無罪判決が出された村木厚子厚労省元局長の強さと言葉の美しさに感動した
「郵便不正をめぐる厚生労働省の偽証明書発行事件で、虚偽有印公文書作成・同行使罪に問われた厚労省元局長・村木厚子被告(54)(起訴休職中)が10日、大阪地裁で無罪の判決を言い渡された」(読売新聞)
予想通り、一昨日、村木厚労省元局長の無罪判決が出た。判決以前から、無罪がこれほど明白だった事件はあまりない。昨日発売の雑誌「文藝春秋」10月号には、村木元局長の独占手記が掲載されている。また今週号の週刊文春には、江川昭子さんの「村木厚子厚労省元局長 検察に屈しなかった壮絶な454日 でっあげ、歪曲、虚偽の自白・・・」が掲載されている。裁判長は、判決で「犯罪の証明がない」とまで言い切っている。
この事件の報道に最も熱心で、詳しく伝えたのは朝日新聞だ。一昨日の朝日にはこんなやりとりも掲載されている。
検事「今回の罪は大した罪ではない」
村木氏「大した罪とはどんな罪ですか」
検事「殺人や傷害だ」
村木氏「(偽の証明書を発行したとする)恋に狂って相手の男を射した方がましです」
否認を続けると、この検事は「私(村木氏)の指示がきっかけで、事件が起こってしまった」という供述調書を勝手に作って読み上げ、「署名しますか」と迫った。
「恋に狂って相手の男を射した方がまし」との発言には驚いた。
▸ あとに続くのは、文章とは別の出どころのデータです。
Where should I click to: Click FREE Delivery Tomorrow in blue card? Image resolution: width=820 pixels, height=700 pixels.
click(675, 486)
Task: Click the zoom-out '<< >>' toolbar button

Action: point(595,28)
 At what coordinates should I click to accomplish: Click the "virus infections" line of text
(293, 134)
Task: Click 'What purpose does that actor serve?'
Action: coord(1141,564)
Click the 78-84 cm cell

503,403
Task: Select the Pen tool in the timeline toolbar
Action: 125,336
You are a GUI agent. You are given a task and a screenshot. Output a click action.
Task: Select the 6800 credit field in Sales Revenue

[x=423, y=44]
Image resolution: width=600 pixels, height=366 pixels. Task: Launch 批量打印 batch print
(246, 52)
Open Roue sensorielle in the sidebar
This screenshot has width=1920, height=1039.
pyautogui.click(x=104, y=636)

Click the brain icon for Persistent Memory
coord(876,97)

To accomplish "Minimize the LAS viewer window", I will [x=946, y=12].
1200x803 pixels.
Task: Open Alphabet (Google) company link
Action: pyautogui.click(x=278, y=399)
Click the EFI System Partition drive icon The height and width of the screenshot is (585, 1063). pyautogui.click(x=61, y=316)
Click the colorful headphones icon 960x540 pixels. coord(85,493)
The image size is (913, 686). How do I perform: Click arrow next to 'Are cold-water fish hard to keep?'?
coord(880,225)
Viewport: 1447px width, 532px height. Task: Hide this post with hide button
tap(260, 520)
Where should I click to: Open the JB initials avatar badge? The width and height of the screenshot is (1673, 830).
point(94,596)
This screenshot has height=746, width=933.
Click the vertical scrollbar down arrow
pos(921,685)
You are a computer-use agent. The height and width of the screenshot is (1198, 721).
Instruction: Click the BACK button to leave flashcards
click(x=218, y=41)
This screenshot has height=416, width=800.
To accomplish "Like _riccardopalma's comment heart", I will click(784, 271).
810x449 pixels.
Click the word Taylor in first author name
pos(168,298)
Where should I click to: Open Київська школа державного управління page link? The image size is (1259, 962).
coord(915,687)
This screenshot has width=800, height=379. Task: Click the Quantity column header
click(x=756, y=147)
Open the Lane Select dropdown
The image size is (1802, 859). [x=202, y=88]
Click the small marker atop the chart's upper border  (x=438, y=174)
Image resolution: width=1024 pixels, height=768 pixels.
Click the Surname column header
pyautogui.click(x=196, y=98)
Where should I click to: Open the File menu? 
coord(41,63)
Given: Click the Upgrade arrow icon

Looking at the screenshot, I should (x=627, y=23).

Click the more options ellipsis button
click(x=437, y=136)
村木元局長の厚生官僚というその立場と、その発言のミスマッチに驚くとともに拍手喝采だ。厳しい取り調べの中で、よくあのような発言が出てきたなと思う。
さて、この村木元局長の判決について、弁護団は「『密室の取り調べで迫真性のある調書をつくり、複数の調書を組み合わせて有罪にする特捜部の問題点を指摘した』と評価」している(朝日新聞聞より)。まさにその通りだ。
裁判所から、事件の構図をことごとく否定された特捜部。自白のねつ造など未だにこうしたことが行われているのかと、ショックでもあり怒りを禁じ得ない。
昨日のNHKテレビ「追跡!AtoZ」で、「村木元局長“無罪”」が取り上げられている。その中で、村木元局長は次のように語っている。「捜査ができるのは警察と検察だけ。そこが“やった”と決めつけたら、真実を探し出してくれる人がいなくなる」と。
村木元局長は、「無罪判決」後の記者会見では、「これ以上、私の時間を奪わないで」と語っている。切実で、素敵な言葉だ。村木元局長の夫も、「控訴は絶対にしないでほしい。もし控訴となると、妻の職場復帰がまた遅れる。妻は50代半ばで、時間があまりないのです」と語っている。50歳代、まさに仕事の仕上げの時期であり、この言葉は重い。絶対に控訴しないで欲しいし、決してするべきではない。
今回の件を教訓に、特捜部は今後絶対に冤罪を出さないように厳しく反省し、努力して欲しいと願う。と同時に、密室での取り調べを全面的な可視化し、さらに言えば他の諸国に例があるように、弁護士を立ち会わせる等の導入を急ぐべきと考える。裁判員裁判の前になすべきことのように思われてならない。